A artimanha da Jari consistia em adquirir um plano de manejo florestal no município de Almeirim (PA), -onde mantém o projeto desde os anos de 1960-, e em seu inventário registrar espécies e formatos de madeira que não faziam parte do plano florestal. E em seguida repassar à Capelli. Na cadeia da exploração madeireira, este recurso integra o portfólio para driblar a legislação e auferir vantagens.

O papel da Capelli, para evitar o rastreamento da origem da madeira era partilhar o produto com empresas menores e pulverizar os créditos. Já para construção do porto clandestino, a Jari desmatou 3,5 mil metros quadrados.

Ribeirinhos sob a área de influência da empresa nos estados do Pará e Amapá denunciam há anos as ações da empresa em diferentes órgãos públicos, a exemplo dos moradores da Comunidade de Pilões, no Pará, que realizaram um empate em dezembro de 2014, contra a tentativa de extração de madeira em seu território.

Apesar da autuação, a empresa continuou a cometer ilegalidades na região, ladeada pelo Grupo Rosa, segundo denunciam moradores à superintendência do Ibama, em Belém, no dia 18 de agosto daquele ano. Em documento assinado por várias associações, os moradores acusam as empresas por danos ao ambiente no entorno da área de proteção ambiental Estação Ecológica do Jari. No dia 17 de setembro moradores ocuparam a ferrovia do projeto.

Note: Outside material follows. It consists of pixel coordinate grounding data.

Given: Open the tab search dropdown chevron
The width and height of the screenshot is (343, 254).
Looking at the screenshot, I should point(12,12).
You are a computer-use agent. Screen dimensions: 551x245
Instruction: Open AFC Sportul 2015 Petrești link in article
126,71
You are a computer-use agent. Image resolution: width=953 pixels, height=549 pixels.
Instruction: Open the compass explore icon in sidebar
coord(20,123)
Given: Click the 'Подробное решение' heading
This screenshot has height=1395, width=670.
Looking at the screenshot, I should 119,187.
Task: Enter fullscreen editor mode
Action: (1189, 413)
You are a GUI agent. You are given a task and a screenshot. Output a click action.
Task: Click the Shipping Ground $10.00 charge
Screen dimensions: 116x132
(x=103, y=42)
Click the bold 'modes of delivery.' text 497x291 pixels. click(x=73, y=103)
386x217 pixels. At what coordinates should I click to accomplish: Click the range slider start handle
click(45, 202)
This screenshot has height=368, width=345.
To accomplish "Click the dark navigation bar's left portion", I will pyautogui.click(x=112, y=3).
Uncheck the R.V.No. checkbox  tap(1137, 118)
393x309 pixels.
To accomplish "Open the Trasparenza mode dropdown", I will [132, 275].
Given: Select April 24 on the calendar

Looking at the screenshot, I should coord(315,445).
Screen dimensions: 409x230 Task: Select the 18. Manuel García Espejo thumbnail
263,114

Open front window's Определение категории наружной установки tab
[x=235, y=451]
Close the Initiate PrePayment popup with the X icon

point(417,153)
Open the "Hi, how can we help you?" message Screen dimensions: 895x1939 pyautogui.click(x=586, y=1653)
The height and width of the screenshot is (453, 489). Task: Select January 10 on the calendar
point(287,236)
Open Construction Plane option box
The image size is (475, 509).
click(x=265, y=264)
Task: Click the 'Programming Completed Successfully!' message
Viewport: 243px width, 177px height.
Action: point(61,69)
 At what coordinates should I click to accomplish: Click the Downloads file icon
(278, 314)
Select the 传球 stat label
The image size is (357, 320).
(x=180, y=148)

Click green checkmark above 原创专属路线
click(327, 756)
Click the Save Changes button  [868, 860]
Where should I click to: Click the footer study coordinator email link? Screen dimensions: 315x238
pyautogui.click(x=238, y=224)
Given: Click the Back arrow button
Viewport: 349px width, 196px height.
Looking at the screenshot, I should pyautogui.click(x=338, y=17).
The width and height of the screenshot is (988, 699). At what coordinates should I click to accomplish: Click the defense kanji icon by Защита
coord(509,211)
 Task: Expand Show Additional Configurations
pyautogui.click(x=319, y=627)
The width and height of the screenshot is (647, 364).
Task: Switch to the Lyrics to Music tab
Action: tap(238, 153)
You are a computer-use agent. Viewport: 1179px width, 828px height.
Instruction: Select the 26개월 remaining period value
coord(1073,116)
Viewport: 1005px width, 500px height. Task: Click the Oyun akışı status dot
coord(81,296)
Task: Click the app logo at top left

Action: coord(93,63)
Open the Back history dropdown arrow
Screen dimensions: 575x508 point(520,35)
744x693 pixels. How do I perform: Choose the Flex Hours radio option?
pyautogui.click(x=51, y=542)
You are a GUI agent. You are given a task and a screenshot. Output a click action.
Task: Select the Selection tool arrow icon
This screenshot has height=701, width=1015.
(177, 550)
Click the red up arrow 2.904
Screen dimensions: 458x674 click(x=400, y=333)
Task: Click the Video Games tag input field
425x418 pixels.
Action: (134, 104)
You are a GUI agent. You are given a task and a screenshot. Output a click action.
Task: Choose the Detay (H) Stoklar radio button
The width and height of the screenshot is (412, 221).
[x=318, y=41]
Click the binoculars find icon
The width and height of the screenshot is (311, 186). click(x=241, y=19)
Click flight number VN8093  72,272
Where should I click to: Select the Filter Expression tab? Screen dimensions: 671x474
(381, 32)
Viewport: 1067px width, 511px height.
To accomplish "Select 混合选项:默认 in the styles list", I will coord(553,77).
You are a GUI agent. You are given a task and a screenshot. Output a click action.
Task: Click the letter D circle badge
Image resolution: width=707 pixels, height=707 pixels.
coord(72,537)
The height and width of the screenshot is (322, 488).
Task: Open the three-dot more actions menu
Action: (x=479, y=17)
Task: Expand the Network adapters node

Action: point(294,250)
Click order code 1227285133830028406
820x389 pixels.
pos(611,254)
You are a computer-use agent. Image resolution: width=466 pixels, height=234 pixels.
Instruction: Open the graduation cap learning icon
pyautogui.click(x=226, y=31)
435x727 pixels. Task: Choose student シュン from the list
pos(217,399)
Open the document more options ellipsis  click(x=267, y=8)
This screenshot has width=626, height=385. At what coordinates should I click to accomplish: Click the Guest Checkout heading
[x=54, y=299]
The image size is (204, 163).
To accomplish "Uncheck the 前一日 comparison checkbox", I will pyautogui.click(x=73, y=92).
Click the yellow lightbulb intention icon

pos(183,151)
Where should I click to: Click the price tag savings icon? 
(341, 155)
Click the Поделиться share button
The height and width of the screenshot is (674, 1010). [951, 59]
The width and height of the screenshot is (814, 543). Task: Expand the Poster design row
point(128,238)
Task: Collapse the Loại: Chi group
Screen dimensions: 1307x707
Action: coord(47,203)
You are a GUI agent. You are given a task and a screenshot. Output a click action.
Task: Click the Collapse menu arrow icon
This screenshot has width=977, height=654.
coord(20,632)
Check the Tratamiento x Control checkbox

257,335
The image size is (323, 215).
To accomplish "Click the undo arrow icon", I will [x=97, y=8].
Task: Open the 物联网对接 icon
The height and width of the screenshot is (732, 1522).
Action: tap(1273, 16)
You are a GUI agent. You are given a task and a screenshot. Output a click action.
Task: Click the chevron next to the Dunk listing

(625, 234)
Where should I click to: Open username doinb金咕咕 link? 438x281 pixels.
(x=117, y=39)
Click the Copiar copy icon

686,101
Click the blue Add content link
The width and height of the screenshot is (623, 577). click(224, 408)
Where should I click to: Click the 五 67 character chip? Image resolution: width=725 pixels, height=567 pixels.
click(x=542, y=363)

Sobre as acusações do Ibama, a assessoria da Jari esclareceu que não ocorreu lavagem de crédito florestal e que a empresa apresentou documentação em tempo hábil para o Instituto de Meio Ambiente. E que a responsabilidade do plano de manejo seria do senhor de nome Jovino Vilhena, que foi autuado pelo IBAMA pelo mesmo motivo e admitiu que tal transação foi de responsabilidade dele. A Jari alega que nunca manteve qualquer relação comercial com a empresa Capelli.

Contradizendo a assessoria da Jari, Paulo Maués, chefe da Divisão Técnica Ambiental do Ibama em Belém à época, esclareceu que a madeireira adquiriu o plano de manejo do senhor Vilhena, localizado na fronteira de Santarém com Juruti, e que no momento da autuação técnicos da madeireira apresentaram o contrato. Contatamos o senhor Jovino via redes sociais. O mesmo não respondeu. Numa delas, o fazendeiro mineiro radicado no Pará, celebra personalidades da ala conservadora do país.

Em 2019 a Jari perdeu a certificação FSC. Recentemente áreas consideradas como griladas, a exemplo da gleba de Santo Antônio da Cachoeira, de 965 mil hectares e a Fazenda Saracura, de 386 mil hectares foram restituídas ao estado a partir da ação do Ministério Público do Estado do Pará.

No último dia 17, na agenda da COP30, representantes da comunidade de Pilões receberam documento do poder público que reconhece a demanda para a criação de um assentamento na modalidade agroextrativista. Será o tema do próximo artigo.